What it is: The device is producing samples faster than recv() is consuming them. Buffers back up.What UHD does: Prints "O" (or "D") to stdout and sets ERROR_CODE_OVERFLOW in the RX metadata.Recovery: In continuous streaming mode the device resets itself once the FIFO clears — just keep calling recv(). In finite/triggered modes you may need to re-issue a stream command.

Underflow (TX)

What it is: The device is consuming samples faster than send() is supplying them.What UHD does: Prints "U" to stdout and pushes a message into the async message stream.Recovery: Call send() more frequently, or use the streamer=replay_buffered stream arg to buffer data in FPGA DRAM via the Replay block (requires RFNoC-capable device with Replay block in the FPGA image).
"O" and "U" prints are generally harmless informational messages indicating the host cannot sustain the requested rate. They do not by themselves indicate a fatal error.

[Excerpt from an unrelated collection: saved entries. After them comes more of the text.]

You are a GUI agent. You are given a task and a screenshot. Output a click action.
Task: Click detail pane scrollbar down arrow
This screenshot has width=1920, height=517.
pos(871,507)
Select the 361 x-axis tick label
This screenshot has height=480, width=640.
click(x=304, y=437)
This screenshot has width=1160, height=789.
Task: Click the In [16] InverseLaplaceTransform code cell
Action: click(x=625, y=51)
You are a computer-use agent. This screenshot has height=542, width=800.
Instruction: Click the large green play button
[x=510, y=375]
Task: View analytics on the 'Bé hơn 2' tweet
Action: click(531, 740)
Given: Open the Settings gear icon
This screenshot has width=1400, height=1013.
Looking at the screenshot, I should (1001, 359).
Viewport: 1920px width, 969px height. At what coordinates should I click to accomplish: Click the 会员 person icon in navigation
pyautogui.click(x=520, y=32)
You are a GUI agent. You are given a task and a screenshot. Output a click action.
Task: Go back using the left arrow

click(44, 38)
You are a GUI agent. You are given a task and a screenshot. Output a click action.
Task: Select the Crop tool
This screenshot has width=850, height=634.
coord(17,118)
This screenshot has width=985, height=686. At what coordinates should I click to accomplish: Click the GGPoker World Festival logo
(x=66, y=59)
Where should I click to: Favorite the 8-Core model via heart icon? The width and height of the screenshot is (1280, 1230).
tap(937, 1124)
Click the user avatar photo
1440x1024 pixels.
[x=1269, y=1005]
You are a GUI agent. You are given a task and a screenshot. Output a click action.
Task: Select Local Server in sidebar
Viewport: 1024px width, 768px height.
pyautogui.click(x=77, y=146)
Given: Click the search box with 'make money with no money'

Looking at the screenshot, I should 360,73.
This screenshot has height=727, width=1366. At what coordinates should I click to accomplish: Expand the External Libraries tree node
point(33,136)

Checking Async TX Messages

TX underflows and other asynchronous events are reported via the async message channel: 
uhd::async_metadata_t async_md;
while (tx_stream->recv_async_msg(async_md, 0.0 /*non-blocking*/)) {
    if (async_md.event_code == uhd::async_metadata_t::EVENT_CODE_UNDERFLOW) {
        std::cerr << "TX underflow detected\n";
    }
}

Thread Safety

recv() and send() are not thread-safe on a single streamer instance. Do not call recv() from two threads concurrently on the same rx_streamer, or send() from two threads on the same tx_streamer. Multiple different streamers may be called from separate threads simultaneously.
All three fast-path methods — tx_streamer::send(), rx_streamer::recv(), and tx_streamer::recv_async_msg() — can safely coexist in different threads.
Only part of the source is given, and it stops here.